DOCUMENT SEGMENT -

________________________________________

Is my screen playing up or did someone sell off 72 options at $0.035 for a measly $2.52! 

What the?


----------



## greggy (20 July 2007)

*Re: GOA - Gold Aura*

GOA announced to the ASX today that they have decided to go ahead with their 30% interest in the Sao Chico Project which is in Brazil. They also have an option to acquire a further 30%, increasing overall interest to 60%.
Initial sampling returned spectacular grades of up to 304 g/t gold, 283 g/t silver, 52.8% lead, 15.9% zinc and 1.81% copper.
Gold Aura Limited (GOA) has also recently advised that diamond drilling has re-commenced on the Company’s 100% owned Croydon Project following a delay resulting from further unseasonal rain. Drilling is currently being focussed on the A2 magnetic anomaly within the Wallabadah EPM 13775 where hole A2-001 last year discovered significant poymetallic vein style mineralisation under some 115 metres of younger cover rocks. Discovery hole A2-001 intersected significant levels of zinc, tin, silver and copper including;
. 133m at 1.1% zinc, 18.4 g/t silver, 0.15% tin and 0.35% copper and
. 5.05 m at 8.0% zinc, 180 g/t silver, 0.57% copper and 0.58% tin
As a result of this exciting new discovery, a program of up to 20 holes is planned to adequately test the A2 anomaly. Two rigs are now operating to accelerate the program.
DYOR


----------



## greggy (21 July 2007)

*Re: GOA - Gold Aura*

GOA is one of the most overlooked resource stocks around. Besides the Brazil Project, GOA is heading towards a million gold ounce resource at Ferguson Island, PNG (at last count it was 880,000 ounces of gold). GOA has a 80% interest in a gold project in Southern Bayankol, Kazakhstan. They have a large are in which previous work has discovered significant surface Au mineralisation. Located within the Central Asian Black Shale Gold Belt that contains some of the largest gold deposits in the world. Extension into China secured under tenement cover.

________________________________________

DATASET EXTRACT -
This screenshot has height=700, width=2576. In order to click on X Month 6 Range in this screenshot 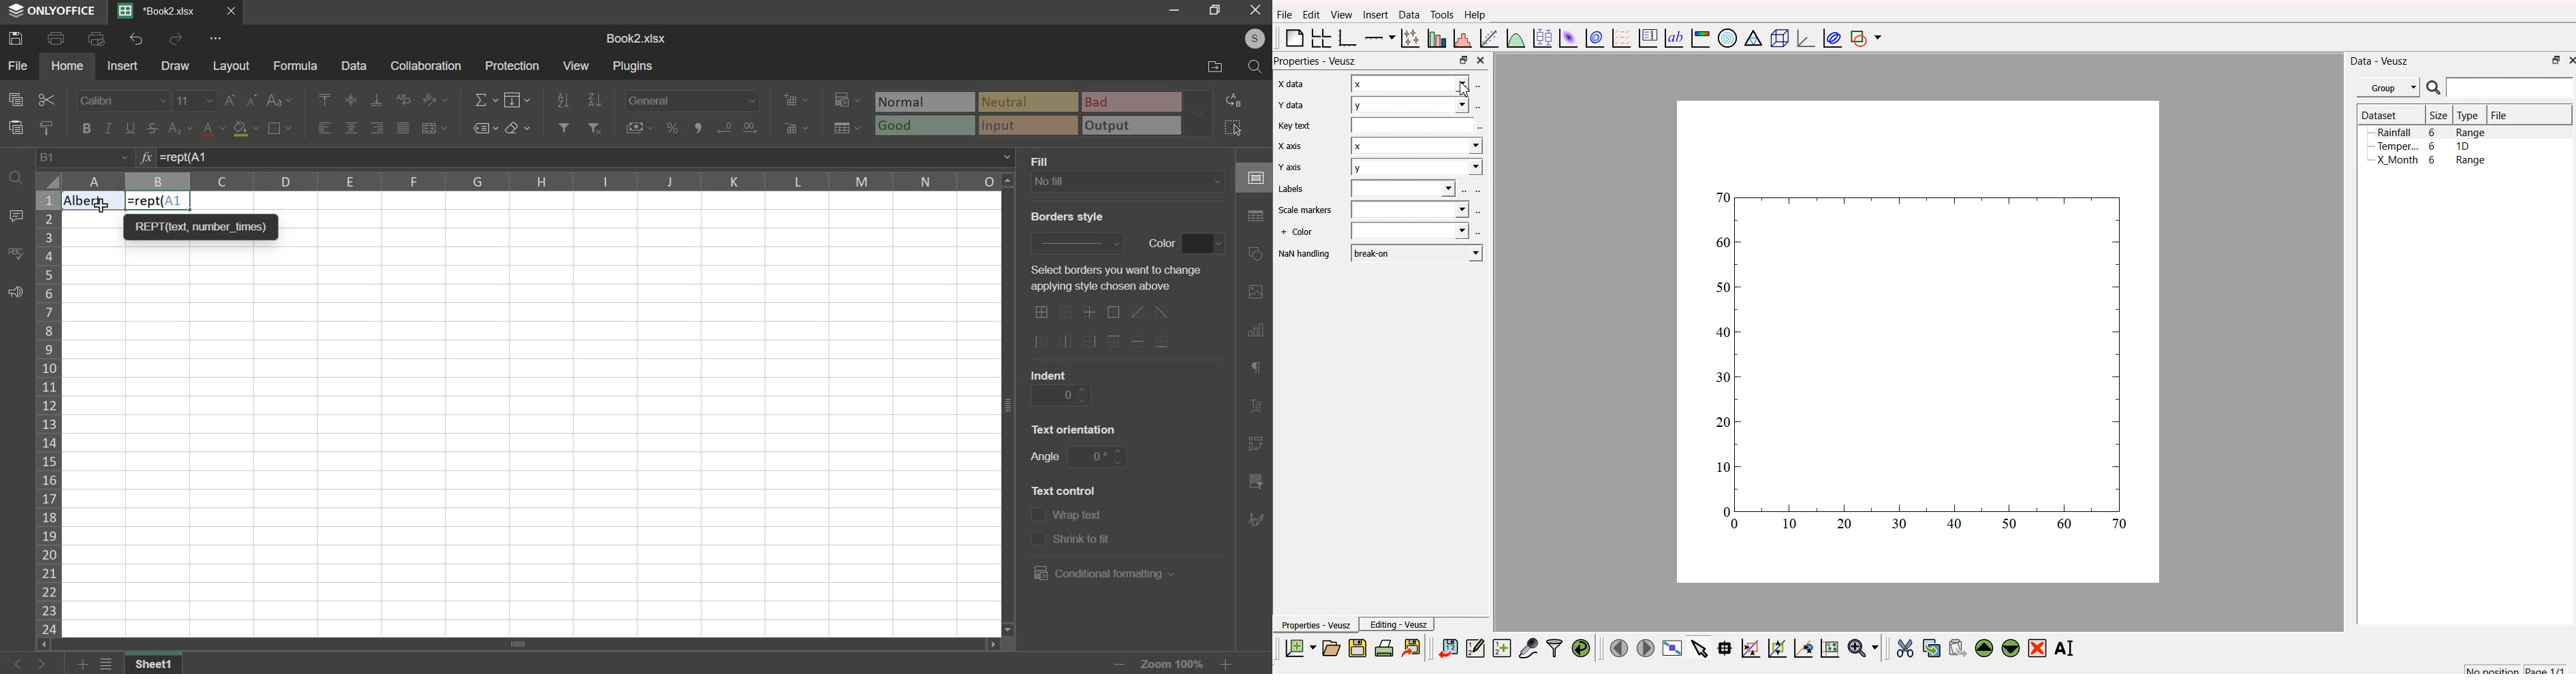, I will do `click(2431, 160)`.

________________________________________

EXERCISE AIM -
Reproduce verbatim the portion of the Gold Aura forum thread between "## greggy (21" and "under tenement cover.", inclusive.

RESULT OF THE EXERCISE -
## greggy (21 July 2007)

*Re: GOA - Gold Aura*

GOA is one of the most overlooked resource stocks around. Besides the Brazil Project, GOA is heading towards a million gold ounce resource at Ferguson Island, PNG (at last count it was 880,000 ounces of gold). GOA has a 80% interest in a gold project in Southern Bayankol, Kazakhstan. They have a large are in which previous work has discovered significant surface Au mineralisation. Located within the Central Asian Black Shale Gold Belt that contains some of the largest gold deposits in the world. Extension into China secured under tenement cover.